Obviously, it seemed intentional to you, then.
Yeah, I’m sure. He was just doing what he thought he had to in order to win the race, you know? He was trying to win the overall, so he was trying to take one of the Americans out. I guess I would say I’d do the same in his situation. But yeah, he hit me pretty hard, and luckily, I didn’t lose too many spots when I fell down. I just put in a charge and road my ass off to get up as far as I could, and we won it. That’s all we could ask for.
Obviously, you said you had the goal of winning your class, but knowing you were coming with a guy who had never raced a 450 outdoors, and with Jake who is a solid rider on the 250s, talk about what you expected when you came in here.
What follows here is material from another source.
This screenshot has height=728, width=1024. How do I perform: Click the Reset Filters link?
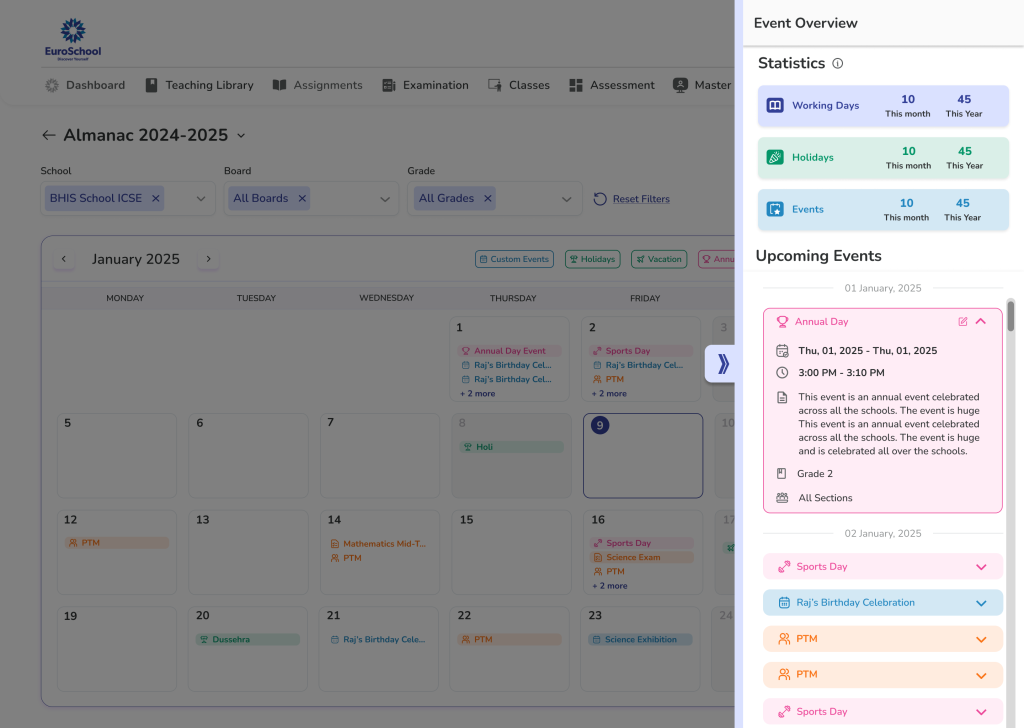click(640, 199)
I really wasn’t worried about it the whole time. I knew we had a solid team, and I felt like a lot of people were talking crap around the United States saying that we’re the “B Team” and that we were going to get smoked, but I felt confident. We went and rode together in California with Dungey and Weimer, and I got to see Dungey ride the 450, so I knew he was going to be good on it. He rides it well. And Jake was riding well. We rode good all weekend. We were consistent. In our qualifiers, we weren’t the greatest, but we had that thirty-third gate pick to deal with. The weekend didn’t start off the greatest, but in the end, we pulled it off, and we couldn’t be happier.
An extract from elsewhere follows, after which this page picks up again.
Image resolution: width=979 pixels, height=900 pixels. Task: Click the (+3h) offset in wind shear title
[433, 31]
It almost seemed like your start from the outside on Saturday set you up to know you could get a start from out there today. Is that right?
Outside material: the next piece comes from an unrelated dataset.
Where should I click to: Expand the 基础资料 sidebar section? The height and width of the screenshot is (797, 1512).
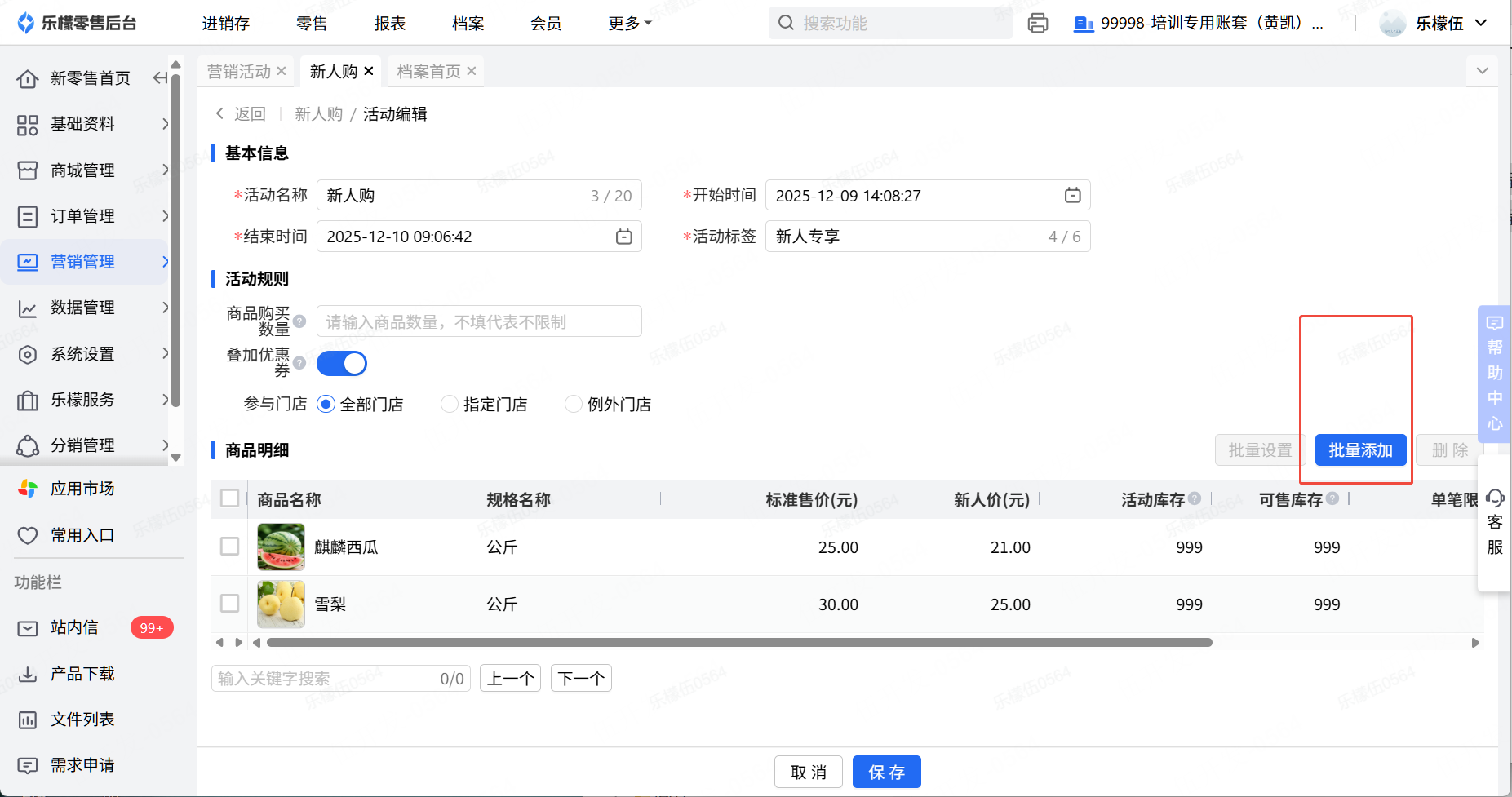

Oh, I’m confident in my starts either way, to be honest with you. Not to sound cocky or whatever, but my starts have been good all summer, and when I was doing practice starts on the weekend, I knew they were good, so I wasn’t too worried about it. I gave up the first gate pick to Dungey and Jake both motos because I felt like my starts were better than theirs all weekend, and it ended up working out, because we all got decent starts all weekend and put ourselves in position to do something.
This is your third time doing this. How much different is the team atmosphere compared to riding for yourself back home?
It’s crazy, you know? You’re coming over to a different country, eating different food, the jet lag.... There are so many different things you’ve got to deal with, and on top of that, it’s a different schedule, and it’s a team race. There’s added pressure to not be the guy who blew it for Team USA. There’s a lot of pressure that comes with riding on the Motocross of Nations USA team, and a lot of people don’t realize that. I don’t think you really realize it and it really sinks in until you get here. I was talking to Ryan about it, and it’s more pressure than you’re ever going to deal with in your whole career, and I think it’s made me a better rider and better in crunch situations in my career. This is my third time, and I don’t know what it’s like to be on a losing team, and I wouldn’t want to know. Coming over here as an American, then to go home and say “Yeah, we lost,” that would be horrible.
And obviously, you don’t want to be on that team, but the team has to lose at some point, right? It’s inevitable.
Why do we have to lose?!
It’s just the law of averages.
Well, yeah, and we’ve been on a run now of five in a row, and it’s our twentieth win overall, so it’s been a good run, and hopefully, we can show them who’s boss again next year in the States. We got the job done this weekend, so there’s no reason we can’t do it next year. Maybe if we have the “A Team” next year, we’ll crush it even worse!